--- start of Source material ---
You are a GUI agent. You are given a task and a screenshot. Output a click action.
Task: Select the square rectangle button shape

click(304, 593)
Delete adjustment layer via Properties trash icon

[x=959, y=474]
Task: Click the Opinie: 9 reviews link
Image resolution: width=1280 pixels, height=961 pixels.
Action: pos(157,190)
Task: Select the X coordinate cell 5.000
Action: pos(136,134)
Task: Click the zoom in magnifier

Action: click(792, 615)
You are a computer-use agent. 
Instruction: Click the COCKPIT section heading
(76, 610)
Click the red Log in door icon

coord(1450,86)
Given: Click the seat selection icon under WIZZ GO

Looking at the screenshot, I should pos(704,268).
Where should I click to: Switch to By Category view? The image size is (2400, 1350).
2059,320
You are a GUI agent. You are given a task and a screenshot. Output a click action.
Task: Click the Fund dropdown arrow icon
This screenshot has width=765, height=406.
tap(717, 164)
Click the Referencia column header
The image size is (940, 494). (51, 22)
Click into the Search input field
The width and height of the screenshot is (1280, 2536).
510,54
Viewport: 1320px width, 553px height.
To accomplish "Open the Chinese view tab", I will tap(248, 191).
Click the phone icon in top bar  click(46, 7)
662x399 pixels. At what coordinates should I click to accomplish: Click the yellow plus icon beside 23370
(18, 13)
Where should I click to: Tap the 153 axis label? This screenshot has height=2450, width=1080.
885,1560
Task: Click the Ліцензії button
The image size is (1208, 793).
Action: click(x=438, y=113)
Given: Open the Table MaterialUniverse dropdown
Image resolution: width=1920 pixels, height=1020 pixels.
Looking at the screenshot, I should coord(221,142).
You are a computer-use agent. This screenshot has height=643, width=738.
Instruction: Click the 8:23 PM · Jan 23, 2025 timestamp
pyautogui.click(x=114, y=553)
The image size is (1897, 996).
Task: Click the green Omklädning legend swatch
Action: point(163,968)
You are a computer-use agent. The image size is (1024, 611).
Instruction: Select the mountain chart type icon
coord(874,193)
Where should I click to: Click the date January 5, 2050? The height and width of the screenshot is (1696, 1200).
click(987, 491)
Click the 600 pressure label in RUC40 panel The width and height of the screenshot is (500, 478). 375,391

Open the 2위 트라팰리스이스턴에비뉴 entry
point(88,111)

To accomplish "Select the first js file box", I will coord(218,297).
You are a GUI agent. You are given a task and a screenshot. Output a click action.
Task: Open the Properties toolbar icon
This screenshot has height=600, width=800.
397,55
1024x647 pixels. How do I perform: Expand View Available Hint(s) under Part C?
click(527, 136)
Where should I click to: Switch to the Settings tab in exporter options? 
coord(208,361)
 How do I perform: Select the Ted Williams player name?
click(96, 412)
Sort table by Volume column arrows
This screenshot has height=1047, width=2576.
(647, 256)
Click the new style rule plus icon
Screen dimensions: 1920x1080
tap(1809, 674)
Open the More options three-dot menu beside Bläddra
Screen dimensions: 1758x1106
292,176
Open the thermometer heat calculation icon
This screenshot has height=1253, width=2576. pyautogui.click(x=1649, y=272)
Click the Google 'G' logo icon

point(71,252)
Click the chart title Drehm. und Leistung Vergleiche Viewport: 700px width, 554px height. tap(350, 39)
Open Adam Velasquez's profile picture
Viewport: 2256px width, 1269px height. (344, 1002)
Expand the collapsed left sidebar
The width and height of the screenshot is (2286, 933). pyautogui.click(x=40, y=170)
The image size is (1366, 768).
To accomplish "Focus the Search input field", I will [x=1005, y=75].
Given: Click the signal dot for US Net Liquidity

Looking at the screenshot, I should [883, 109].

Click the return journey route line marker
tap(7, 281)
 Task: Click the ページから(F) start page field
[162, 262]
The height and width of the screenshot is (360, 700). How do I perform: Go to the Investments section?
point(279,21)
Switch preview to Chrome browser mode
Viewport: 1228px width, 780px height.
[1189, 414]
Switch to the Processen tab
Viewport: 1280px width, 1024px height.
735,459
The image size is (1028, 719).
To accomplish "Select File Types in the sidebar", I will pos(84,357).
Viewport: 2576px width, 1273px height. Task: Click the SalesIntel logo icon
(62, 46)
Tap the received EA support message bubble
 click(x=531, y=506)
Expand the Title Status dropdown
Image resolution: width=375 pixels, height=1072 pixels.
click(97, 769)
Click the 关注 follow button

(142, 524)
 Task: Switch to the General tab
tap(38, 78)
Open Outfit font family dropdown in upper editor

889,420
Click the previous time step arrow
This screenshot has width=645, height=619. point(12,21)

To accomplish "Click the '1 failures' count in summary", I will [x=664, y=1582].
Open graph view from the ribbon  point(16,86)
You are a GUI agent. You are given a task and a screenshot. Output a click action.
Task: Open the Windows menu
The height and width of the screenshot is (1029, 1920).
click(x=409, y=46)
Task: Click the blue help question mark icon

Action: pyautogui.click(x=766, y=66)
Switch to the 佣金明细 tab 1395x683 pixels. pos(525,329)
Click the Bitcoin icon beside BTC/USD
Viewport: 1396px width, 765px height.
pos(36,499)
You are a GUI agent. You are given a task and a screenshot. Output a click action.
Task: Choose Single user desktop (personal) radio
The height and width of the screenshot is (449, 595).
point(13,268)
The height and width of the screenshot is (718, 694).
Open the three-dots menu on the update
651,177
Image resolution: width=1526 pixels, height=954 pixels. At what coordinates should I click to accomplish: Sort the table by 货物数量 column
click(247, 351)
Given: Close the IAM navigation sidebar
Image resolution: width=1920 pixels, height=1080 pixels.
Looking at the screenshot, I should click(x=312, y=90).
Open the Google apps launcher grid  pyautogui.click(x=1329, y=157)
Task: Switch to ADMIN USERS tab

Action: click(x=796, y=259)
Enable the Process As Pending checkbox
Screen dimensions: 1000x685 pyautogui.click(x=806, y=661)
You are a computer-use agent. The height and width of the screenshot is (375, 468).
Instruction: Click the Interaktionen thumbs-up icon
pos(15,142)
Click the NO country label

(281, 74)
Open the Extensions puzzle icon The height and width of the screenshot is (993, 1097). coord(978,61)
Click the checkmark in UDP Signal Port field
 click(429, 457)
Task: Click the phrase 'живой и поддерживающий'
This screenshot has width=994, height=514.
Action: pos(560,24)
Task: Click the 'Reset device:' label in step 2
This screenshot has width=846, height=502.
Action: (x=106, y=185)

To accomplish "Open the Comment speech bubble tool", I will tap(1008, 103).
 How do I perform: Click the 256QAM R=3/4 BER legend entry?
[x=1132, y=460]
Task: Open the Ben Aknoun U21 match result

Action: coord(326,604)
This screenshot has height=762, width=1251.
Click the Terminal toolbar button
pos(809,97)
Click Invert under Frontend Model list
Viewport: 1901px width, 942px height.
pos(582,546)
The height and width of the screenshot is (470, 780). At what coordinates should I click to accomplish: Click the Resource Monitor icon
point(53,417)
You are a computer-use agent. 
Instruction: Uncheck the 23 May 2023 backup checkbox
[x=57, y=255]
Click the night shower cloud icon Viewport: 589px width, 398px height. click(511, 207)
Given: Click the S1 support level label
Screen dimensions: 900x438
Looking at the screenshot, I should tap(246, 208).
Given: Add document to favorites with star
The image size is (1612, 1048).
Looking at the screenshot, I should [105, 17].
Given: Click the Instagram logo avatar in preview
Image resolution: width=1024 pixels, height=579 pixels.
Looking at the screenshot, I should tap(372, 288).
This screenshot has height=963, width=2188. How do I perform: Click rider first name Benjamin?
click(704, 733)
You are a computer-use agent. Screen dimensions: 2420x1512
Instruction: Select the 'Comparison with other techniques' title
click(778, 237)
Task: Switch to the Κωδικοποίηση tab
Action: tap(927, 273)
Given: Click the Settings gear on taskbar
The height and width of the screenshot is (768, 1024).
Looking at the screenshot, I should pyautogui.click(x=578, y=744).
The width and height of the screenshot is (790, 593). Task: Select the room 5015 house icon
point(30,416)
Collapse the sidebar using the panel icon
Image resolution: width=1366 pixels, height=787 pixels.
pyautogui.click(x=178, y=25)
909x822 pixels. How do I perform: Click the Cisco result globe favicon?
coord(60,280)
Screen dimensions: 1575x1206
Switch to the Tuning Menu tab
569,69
--- end of Source material ---
Requirement
Copy out the lines of the material above, starting at the line that contains "662x399 pixels. At" and ending at the line that contains "Looking at the screenshot, I should coord(221,142).", including both of those lines.

Result
662x399 pixels. At what coordinates should I click to accomplish: Click the yellow plus icon beside 23370
(18, 13)
Where should I click to: Tap the 153 axis label? This screenshot has height=2450, width=1080.
885,1560
Task: Click the Ліцензії button
The image size is (1208, 793).
Action: click(x=438, y=113)
Given: Open the Table MaterialUniverse dropdown
Image resolution: width=1920 pixels, height=1020 pixels.
Looking at the screenshot, I should coord(221,142).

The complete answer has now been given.